Adiggs,
What kind of results were you getting with apple options? Many thanks!
Happy to answer, but important to realize this was a one time thought experiment using real numbers for TSLA and AAPL options on the date performed (August?). I haven't attempted to repeat the exercise, so I don't know how well this represents reality (projecting the future off of a single data point -- bad). I also know nearly nothing about AAPL or AAPL options, so I don't know if I really picked comparably risky options.
That said, my method was to look at a range of options I would be selling at that particular point in time for TSLA, and go find similar options (delta and expiration date) for AAPL. I assumed as input a cash amount for covered puts, a similar amount for buying AAPL shares, and then selling options using those two resources. Order of magnitude - about $800k of each (cash and shares).
I also didn't account for taxes or tax advantaged accounts - just looked at the end result. I wanted to answer the question - given that level of resource, would I be able to achieve a good level of income should IV on TSLA options drop on a sustained basis to something closer to AAPL options IV. I think at the time, that Apple IV was in the 40s.
Summary:
The short ending answer is that I got the "low" IV option sales yielding roughly 1/2 of the "high" IV option sales. I would only do these actual option sales using TSLA (or some future company that I start studying closely), but that's an indicator of how these will evolve as TSLA IV goes down.
That "low" IV income was ~50% higher than a REIT or other 8% dividend yielding investment (such as one I already own a bit of).
Summary finding 2:
I was also testing income/month at different expirations in the future. It seemed like the income was fading as I went out in time, but it didn't fade very fast for the 1-3 month options, and faded a lot for the 1 year+ options. That leads to my initial conclusion and behavior change, of shifting to monthlies for routine option sales (this last month, and next month, are anything but routine).

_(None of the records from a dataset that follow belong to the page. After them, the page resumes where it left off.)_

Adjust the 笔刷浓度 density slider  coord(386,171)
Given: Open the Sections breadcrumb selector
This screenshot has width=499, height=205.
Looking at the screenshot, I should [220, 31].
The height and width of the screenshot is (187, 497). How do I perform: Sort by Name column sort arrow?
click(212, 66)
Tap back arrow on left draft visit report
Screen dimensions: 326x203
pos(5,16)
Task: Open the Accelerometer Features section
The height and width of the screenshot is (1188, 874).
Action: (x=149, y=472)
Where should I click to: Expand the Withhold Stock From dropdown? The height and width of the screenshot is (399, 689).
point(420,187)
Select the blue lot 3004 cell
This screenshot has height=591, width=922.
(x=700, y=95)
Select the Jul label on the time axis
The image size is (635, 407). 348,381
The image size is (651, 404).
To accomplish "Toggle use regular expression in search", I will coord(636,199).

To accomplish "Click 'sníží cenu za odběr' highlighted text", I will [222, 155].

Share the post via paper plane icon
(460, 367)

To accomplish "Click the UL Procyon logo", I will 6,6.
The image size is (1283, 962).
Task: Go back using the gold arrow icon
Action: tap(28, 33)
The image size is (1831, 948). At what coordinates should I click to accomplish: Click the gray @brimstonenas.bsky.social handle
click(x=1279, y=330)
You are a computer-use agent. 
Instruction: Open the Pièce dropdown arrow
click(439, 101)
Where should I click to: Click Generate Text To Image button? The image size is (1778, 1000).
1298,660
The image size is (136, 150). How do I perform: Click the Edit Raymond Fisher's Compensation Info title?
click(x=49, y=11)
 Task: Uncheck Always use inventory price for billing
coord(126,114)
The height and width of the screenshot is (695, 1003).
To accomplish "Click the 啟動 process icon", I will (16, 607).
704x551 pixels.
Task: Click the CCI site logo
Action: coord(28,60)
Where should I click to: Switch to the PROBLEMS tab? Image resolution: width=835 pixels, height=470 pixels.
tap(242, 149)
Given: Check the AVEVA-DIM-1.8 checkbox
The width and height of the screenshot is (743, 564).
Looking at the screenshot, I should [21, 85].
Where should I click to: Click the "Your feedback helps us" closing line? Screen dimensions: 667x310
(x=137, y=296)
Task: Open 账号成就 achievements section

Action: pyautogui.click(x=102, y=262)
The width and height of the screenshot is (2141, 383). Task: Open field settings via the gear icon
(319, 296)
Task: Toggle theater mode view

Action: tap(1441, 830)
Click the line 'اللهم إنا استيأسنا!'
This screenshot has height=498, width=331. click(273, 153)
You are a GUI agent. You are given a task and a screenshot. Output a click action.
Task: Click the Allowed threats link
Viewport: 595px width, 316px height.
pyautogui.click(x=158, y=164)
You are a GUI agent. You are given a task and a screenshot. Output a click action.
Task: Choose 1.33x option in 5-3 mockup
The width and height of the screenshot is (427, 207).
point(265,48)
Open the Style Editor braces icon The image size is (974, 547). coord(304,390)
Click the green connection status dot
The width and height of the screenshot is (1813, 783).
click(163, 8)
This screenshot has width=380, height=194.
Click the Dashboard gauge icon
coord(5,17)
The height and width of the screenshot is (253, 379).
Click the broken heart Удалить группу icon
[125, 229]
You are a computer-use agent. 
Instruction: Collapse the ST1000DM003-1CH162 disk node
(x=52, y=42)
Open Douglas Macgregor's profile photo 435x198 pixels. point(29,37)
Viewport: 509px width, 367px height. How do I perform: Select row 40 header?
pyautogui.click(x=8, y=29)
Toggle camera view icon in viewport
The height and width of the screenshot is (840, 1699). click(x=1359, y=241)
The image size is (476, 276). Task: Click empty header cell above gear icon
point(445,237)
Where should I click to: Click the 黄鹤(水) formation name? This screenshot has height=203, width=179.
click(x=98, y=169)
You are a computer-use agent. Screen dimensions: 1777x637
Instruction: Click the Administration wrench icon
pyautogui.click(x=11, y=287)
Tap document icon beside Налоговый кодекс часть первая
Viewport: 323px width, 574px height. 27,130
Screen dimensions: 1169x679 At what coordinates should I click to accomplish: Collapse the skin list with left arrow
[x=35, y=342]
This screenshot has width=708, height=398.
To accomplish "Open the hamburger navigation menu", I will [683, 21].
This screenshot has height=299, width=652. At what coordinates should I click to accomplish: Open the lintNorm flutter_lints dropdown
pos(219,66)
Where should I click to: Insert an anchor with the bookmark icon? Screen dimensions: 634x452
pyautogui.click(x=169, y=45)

One important finding for me - I could get roughly 25% better results from the weeklies, but I estimate my time/energy/effort as being 2x for the weeklies over the monthlies.
Method:
My baseline is an income oriented REIT I found from a company called Fundrise. That income oriented REIT targets 6 to 10% annual return / dividend, and has so far been very close to 2% per quarter (I've already got a small stake here).
On $1.6M, that's $32k/quarter and $128k/year, which I consider to be safe enough for my purposes. I also didn't fudge this downward at all, but took this as-is. If I were to use treasuries or short term bonds as the baseline comparison, then this will be a lot lower, and the comparison to option sales looks a lot better for the options sales.
For TSLA, the option sales assumptions I worked up for TSLA came to $360k/year. The actual option premium results were closer to $35k/month, but I fudged that down to $30k/month to provide some head room. Something like 60 to 90k/quarter, or 16-24% / year.
With similar assumptions (I need a lot more AAPL shares for instance, to arrive at a similar investment level in AAPL shares), I got to $20k/month / $254k / year. I fudged this down as with the higher IV options, but the margin here is thinner. I decide to treat this as $15k/month or $180k/year, roughly 1/2 of the TSLA results, to provide some additional margin in the numbers (I don't want every month to be too high of a minimum, in order to achieve the annual income number).
This was as far as I got. I haven't repeated the exercise, which seems like a REALLY good idea when TSLA option IV comes back down.